Stored items from a collection:

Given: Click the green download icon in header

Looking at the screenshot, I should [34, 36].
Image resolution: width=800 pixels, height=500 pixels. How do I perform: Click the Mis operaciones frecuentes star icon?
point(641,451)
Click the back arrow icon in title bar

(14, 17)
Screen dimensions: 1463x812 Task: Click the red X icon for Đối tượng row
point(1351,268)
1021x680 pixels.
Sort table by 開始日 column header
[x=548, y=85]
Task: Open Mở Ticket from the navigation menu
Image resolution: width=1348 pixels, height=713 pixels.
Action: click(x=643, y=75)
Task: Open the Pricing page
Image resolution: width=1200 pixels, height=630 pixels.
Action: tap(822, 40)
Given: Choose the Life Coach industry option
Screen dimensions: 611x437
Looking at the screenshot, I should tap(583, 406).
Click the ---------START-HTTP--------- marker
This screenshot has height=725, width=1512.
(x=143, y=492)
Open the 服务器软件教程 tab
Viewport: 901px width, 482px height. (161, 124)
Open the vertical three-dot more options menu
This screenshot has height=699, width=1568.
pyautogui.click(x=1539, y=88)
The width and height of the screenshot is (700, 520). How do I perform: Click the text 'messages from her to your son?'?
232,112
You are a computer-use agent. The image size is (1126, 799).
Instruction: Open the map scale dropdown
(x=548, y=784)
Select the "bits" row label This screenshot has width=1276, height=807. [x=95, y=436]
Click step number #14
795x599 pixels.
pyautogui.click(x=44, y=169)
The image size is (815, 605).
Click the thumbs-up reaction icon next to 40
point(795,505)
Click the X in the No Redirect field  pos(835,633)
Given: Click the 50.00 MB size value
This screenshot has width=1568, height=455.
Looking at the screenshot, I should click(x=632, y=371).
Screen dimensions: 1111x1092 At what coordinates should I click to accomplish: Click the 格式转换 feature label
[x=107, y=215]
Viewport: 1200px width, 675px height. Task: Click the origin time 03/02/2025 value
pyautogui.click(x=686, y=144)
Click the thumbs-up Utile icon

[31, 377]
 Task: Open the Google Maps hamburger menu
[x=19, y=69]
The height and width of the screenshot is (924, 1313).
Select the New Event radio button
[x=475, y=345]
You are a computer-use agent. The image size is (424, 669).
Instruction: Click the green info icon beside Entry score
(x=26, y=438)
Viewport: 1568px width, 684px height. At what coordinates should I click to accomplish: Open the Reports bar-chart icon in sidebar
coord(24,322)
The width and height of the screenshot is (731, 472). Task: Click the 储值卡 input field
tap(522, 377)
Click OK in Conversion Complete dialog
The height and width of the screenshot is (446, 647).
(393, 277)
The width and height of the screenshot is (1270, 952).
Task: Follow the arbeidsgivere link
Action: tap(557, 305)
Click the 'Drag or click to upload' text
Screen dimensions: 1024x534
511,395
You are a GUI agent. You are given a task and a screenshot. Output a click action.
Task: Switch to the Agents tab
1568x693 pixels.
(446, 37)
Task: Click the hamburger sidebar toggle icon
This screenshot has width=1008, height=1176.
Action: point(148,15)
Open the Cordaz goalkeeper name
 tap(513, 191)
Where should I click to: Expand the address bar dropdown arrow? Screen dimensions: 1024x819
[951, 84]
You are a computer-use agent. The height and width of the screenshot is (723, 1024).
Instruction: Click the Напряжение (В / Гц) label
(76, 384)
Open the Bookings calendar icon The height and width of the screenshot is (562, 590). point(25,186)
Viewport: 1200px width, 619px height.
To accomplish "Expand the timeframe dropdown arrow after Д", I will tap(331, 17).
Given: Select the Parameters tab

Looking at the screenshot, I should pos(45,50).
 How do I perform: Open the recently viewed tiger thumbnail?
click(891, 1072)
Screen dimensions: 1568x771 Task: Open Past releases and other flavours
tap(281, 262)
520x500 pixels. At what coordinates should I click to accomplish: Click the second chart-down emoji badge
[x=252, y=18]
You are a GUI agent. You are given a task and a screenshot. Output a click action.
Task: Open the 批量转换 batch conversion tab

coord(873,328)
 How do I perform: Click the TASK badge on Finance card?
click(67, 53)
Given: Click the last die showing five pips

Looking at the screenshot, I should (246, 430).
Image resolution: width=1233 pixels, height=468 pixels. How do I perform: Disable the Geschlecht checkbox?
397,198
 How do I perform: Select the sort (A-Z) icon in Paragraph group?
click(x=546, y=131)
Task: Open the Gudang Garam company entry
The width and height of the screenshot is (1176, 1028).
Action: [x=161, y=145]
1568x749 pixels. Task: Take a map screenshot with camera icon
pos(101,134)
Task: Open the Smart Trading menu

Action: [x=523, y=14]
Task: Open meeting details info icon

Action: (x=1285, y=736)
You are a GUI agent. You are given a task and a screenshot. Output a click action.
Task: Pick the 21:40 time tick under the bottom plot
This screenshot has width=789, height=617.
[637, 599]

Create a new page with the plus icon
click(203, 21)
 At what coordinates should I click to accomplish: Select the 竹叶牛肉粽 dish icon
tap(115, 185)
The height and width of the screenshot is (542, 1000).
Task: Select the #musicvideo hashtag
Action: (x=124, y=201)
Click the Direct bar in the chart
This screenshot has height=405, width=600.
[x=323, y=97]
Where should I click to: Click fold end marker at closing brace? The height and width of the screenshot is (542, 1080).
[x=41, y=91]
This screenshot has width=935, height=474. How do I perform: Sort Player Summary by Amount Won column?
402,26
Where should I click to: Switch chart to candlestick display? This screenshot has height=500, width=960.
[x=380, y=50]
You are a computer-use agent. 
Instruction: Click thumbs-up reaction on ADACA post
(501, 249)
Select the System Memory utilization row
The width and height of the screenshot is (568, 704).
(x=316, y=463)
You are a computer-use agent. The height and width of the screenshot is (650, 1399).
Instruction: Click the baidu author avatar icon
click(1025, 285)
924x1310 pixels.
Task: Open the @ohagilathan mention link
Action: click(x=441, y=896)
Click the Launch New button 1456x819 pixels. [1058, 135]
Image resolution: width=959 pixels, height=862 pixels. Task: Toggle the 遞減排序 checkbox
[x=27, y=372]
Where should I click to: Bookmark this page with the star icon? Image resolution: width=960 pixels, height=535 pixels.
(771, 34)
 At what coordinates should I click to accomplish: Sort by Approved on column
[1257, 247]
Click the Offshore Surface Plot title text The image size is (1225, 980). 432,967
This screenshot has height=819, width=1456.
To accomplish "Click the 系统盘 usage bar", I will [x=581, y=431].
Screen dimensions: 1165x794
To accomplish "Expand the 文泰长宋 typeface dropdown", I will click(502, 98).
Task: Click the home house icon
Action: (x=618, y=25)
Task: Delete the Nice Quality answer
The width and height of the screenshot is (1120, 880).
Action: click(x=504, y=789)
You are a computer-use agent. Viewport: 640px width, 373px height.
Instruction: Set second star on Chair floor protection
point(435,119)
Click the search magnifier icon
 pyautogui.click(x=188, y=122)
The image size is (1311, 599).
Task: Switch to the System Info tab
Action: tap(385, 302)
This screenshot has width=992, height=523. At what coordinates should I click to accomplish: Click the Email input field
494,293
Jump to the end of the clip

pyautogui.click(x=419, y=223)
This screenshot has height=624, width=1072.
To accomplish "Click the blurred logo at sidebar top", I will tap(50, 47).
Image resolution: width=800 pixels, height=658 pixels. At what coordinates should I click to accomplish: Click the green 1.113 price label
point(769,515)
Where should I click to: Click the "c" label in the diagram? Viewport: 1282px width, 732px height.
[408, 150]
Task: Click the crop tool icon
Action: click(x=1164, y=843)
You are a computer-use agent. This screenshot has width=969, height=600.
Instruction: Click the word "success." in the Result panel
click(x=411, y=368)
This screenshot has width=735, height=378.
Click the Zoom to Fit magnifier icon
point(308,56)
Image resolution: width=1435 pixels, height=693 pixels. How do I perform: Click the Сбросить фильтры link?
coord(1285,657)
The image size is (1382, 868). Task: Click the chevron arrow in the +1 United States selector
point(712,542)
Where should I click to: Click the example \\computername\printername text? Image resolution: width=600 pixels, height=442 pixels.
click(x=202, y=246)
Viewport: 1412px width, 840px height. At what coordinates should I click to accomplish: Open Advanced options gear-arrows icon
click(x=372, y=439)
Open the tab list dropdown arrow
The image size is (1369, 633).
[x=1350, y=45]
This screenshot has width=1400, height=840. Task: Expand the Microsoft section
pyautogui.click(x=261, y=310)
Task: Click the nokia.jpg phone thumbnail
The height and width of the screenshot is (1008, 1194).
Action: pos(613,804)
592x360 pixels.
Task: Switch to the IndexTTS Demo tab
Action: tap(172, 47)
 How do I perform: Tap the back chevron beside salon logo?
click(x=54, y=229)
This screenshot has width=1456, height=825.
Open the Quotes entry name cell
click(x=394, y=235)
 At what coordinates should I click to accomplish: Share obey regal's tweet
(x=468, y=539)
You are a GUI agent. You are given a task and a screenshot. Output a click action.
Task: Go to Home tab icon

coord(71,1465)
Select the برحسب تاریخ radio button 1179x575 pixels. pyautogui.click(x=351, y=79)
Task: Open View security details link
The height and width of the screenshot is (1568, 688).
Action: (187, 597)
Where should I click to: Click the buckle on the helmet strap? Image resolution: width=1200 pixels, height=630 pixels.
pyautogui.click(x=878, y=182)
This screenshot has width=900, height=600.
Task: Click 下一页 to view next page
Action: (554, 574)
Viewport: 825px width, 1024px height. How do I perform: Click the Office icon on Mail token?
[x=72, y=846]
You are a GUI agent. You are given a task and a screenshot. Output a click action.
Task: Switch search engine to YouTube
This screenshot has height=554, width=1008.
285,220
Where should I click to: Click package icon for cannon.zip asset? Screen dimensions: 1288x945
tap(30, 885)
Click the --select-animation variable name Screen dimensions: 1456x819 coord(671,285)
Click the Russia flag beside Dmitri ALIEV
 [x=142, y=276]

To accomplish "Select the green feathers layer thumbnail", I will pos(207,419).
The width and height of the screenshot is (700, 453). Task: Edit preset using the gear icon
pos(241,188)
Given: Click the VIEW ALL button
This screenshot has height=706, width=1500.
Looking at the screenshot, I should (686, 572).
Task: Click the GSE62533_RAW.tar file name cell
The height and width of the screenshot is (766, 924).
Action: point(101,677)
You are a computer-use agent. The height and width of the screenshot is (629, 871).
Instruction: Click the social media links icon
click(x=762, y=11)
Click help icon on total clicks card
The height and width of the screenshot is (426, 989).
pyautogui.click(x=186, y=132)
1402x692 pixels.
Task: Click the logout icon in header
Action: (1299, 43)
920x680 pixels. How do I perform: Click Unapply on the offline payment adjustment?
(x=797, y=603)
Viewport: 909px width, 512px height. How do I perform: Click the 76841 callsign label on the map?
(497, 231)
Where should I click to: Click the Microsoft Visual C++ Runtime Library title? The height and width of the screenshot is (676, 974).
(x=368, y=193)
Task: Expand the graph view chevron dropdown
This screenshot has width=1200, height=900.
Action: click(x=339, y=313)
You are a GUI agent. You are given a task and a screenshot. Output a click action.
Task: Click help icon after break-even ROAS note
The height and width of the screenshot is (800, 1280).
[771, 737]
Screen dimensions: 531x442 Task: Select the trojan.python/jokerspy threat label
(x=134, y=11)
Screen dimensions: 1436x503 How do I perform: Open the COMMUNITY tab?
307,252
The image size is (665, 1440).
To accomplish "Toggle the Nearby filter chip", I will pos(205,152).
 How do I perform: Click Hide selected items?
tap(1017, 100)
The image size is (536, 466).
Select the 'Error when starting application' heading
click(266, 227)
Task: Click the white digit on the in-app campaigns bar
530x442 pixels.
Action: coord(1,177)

### What is required
The answer must be every line from the records above that contains the word "after", copied out.

### Task solution
To accomplish "Expand the timeframe dropdown arrow after Д", I will tap(331, 17).
Task: Click help icon after break-even ROAS note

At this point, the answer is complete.